Amaimon menegakkan punggungnya yang sejak tadi bersandar di samping pintu kamar itu ketika maid tadi membukanya. Manusia biasa tidak bisa melihatnya, kecuali mereka yang pernah mendapat luka oleh Demon.

Rutherford menolehkan kepalanya yang menunduk ke arah Amaimon, lalu menarik senyum tipis, "benar," ujarnya pelan. Amaimon menghentikan langkah di sisi tempat tidur Rutherford, mengamati pria lanjut itu dengan wajah datar tanpa emosi. Rambutnya yang putih dan kulit yang tidak lagi kencang seakan menggambarkan perjalanan kehidupannya. Sang Duke menatap balik Amaimon, mata sayunya menyempit seperti bulan menggambar senyuman yang lebih lebar di wajahnya. Membuat Amaimon tersentak.

"Sudah saatnya, kan? Silakan ambil jiwaku seperti perjanjian kita," ujar Duke kepadanya. Amaimon merasakan sesuatu menyengat di dadanya, hanya sesaat, karena Demon tidak memiliki perasaan seperti manusia. Demon tidak memiliki emosi, tidak akan merasakan sakit di dada, keraguan, apalagi kasih sayang.

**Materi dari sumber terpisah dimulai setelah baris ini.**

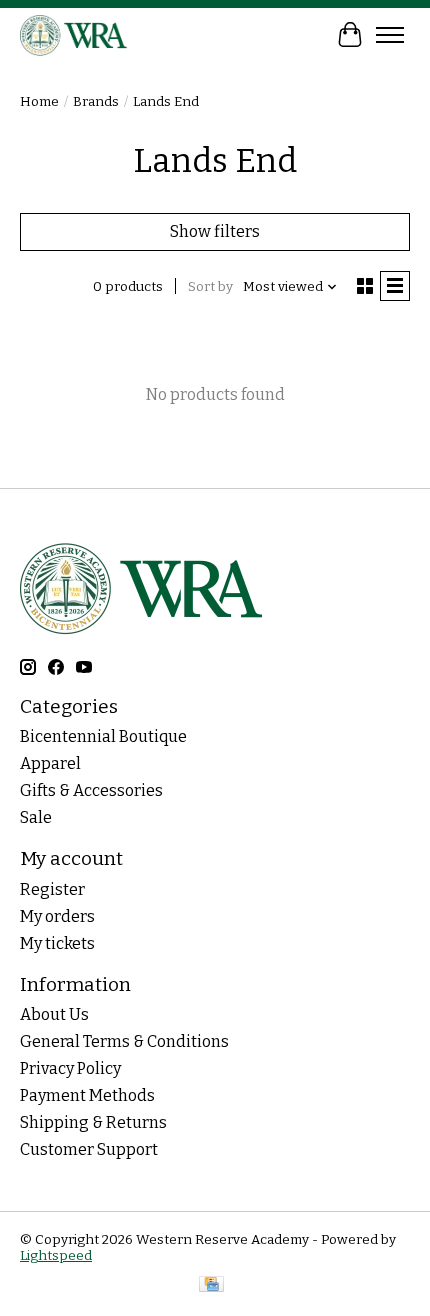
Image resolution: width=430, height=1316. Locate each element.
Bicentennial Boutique (103, 736)
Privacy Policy (70, 1068)
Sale (36, 817)
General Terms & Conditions (124, 1041)
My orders (57, 916)
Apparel (50, 763)
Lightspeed (56, 1256)
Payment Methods (87, 1095)
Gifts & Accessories (91, 790)
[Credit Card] (211, 1286)
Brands (96, 102)
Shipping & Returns (93, 1122)
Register (52, 889)
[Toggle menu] (390, 35)
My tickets (57, 943)
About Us (54, 1014)
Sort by (210, 287)
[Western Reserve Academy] (74, 34)
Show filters (215, 231)
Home (39, 102)
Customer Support (89, 1149)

"Sebelumnya... aku ingin menanyakan satu hal,"

Rutherford mengerjap tidak menyangka, pikirnya Demon yang menawarkan kontrak kepadanya tidak pernah menunjukkan emosi apapun di matanya. Namun saat ini ia melihat kabut gelap di mata Amaimon. Rutherford menghela nafasnya menyahuti, "Apa itu?"

"Kenapa kau menukar jiwamu demi berakhirnya perang? Dengan perang, Kerajaan bisa menguasai lebih banyak negeri, kan?"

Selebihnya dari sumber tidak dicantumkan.